Is this a good thing?  Maybe.  It certainly helps me feel less exotic among British people - instead of being a Dodo among magpies I'm just a mocking bird among magpies.  Slightly different, but not enough to cause a fuss.  But I'm still American!  Down to the core and that can't be changed!  There's a sense of individualism, a sense of speak up and getting straight to the point (cursing for emphasis if need be), that can't be found in Britain.  And though I am not as loud and outright as some Americans, I still feel the need to fly an American flag out among the Union flags and blare Sum 41's "Fat Lip" over Adele.

Much later:
Post to remain unfinished.  I forgot the exact train of thought but I still am aware of how..."other" I am, both in the States and in England.  There's a kind of rock n roll sensibility about America.  It's the alternative American narrative about personal freedom, not freedom in the symbolic sense that seems to be constantly employed in political rhetoric, but the simple freedom in being allowed to do what you want with your life.  The narrative that includes the idea that you wear denim and t-shirts because you're casual and comfortable and free, that includes the spaces where everyone knows you but you can still be quiet.
Maybe, then, it's not the American narrative that I adhere to in any sense, not even the one I've created just now.  Maybe it's the JUNEAU narrative that I secretly adhere to (if you're a stranger reading this blog, I lived in Juneau, Alaska for nine months prior to my time in England): the story that talks about the coldest, shittiest weather with the longest, darkest nights that suddenly transform into the best weather with the longest, brightest days; the quiet people who wear denim and extra-Tuff boots and heavy coats because in the face of nature they stand strong; but they respect and love the nature around them, they're proud of the mountains that tower above them, the winds that threaten to tear the city of 30,000 apart, the choppy sea that isolates them, and the constant rain and fog that clings to their skins and souls; the artists who band together and CREATE to protect themselves and other from the gloom; the rock n roll sensibility that means going to a bar and having a beer and listening to a band (whose members all do this because they work for the government during the day) try to bang out "China Grove"; the people that just...wholeheartedly take you in so that you find yourself napping on their couch for Thanksgiving or eating halibut and watching crappy movies with them; the people that put "Southern Hospitality" to shame.

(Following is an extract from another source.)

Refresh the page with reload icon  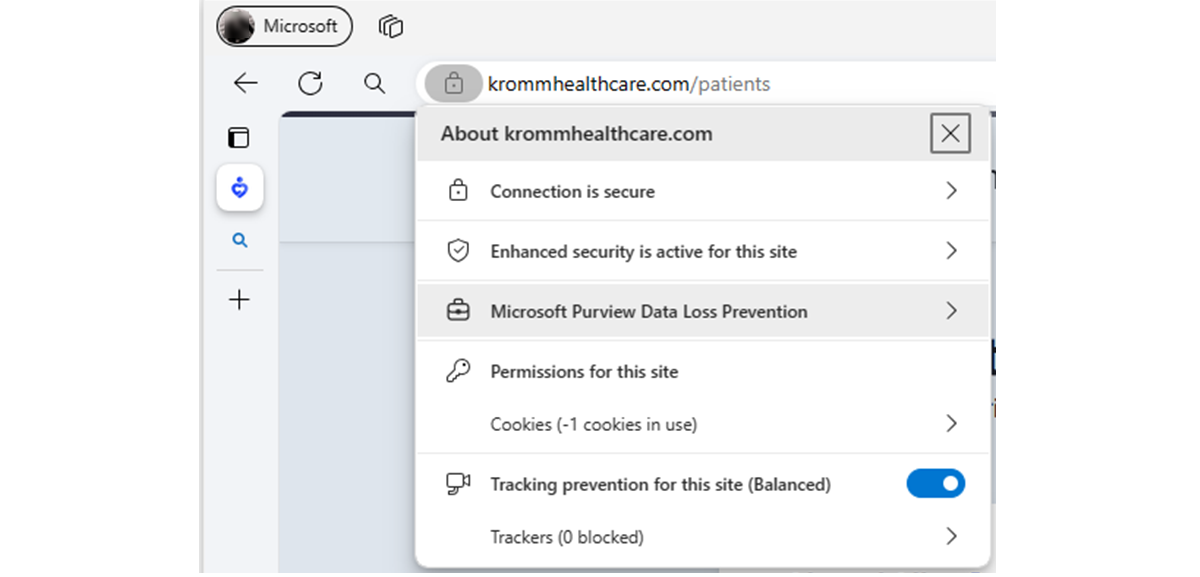[x=310, y=84]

I guess that's it.  I'm not American after all - I'm Alaskan.  And it doesn't matter if the people in Alaska don't consider me Alaskan or if the people I met there don't even remember me, it's the Alaskan narrative that I hold close to my heart, even while I'm in Britain.  And it makes sense, because I'm just like Alaska: American, but so distant from everyone else's definition of "American" that I might as well be foreign.